Hospital chiefs say the plans will potentially save more than £350,000 per year in operating costs, with the money being reinvested into patient care.

Norwood Grange is facing demolition

Norwood Grange is facing demolition

If given the go-ahead by Sheffield Council planning bosses, it is expected the work will take more than six months to complete. It has not been revealed how much it will cost to carry out.

But the proposals are being opposed by Hallamshire Historic Buildings Society, who believe the properties are being removed to create extra car parking spaces.

The buildings due to be knocked down include a water tower, gardener’s apartment, a supplies store and a former electricity sub station.

Phil Brennan, director of estates at Sheffield Teaching Hospital NHS Foundation Trust, said: “We do have due regard for buildings of significant historical interest on the hospital site demonstrated by the fact that we have maintained and repaired the old Clocktower building which is part of the main Northern General Hospital over recent years.

The gardeners' apartment at the hospital site

The gardeners' apartment at the hospital site

“However, our priority has to be to spend money in a way that has the largest benefits for our patients, and empty buildings which are no longer required are unfit for purpose and incur unnecessary maintenance and other operating costs as well as pose potential risks of arson and vandalism.

“We currently have a small number of predominantly old fashioned staff accommodation buildings which are in disrepair and cost over £350,000 a year to operate.

“The buildings are too far away from the rest of the hospital facilities such as theatres, intensive care and other wards to use for patients and the cost of bringing them even to a safe standard or repair would be significant which is why a planning application has been submitted to demolish the buildings.

“The demolitions will cause no disruption to patient care and there are currently no plans for an alternative use of the remaining land.

Chesterman House

Chesterman House

“The savings will be reinvested into patient care.”

But Howard Greaves, vice chairman of the Hallamshire Historic Buildings Society, said he believes some of the buildings targeted for demolition are worth saving.

He said among the sites being earmarked for demolition is Chesterman/Wycliffe House, a former children’s home which dates back to the late 19th century.

Mr Greaves said he appreciates there are car parking problems at the hospital, but this measure will not solve the problem.

A plaque on the Chesterman building

A plaque on the Chesterman building

He said: “We all know that there is a serious car-parking problem at the Northern General Hospital and I’m sure most of us have experienced the frustrating search for a space followed by the worry that you’ll not get back to your car before a ticket is slammed on it.

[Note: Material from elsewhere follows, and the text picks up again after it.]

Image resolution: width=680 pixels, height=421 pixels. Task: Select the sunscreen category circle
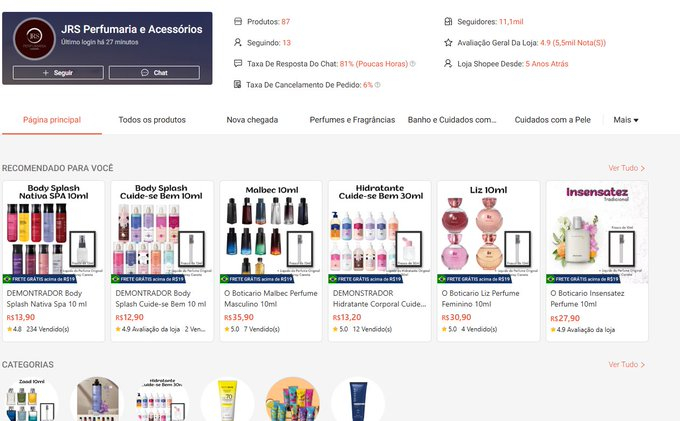click(228, 399)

“The solution put forward by the NHS? A crazy decision to demolish eight historic buildings which will provide a few extra spaces but nowhere near enough.

“The cost of demolishing these eight buildings together with the preparation and resurfacing of the sites will be phenomenal with an end product which is merely tinkering with the problem.

“The buildings to be lost include the rare 1894 Water Tower, the Victorian stable block to the rear of the early 19th century Grade II listed Goddard Hall and the historic Norwood Grange.

“Also included is a pleasant and perfectly sound 1950s detached house.

“This is a serious slice of Sheffield’s architectural heritage which is about to disappear but as the buildings are not listed they have no protection.”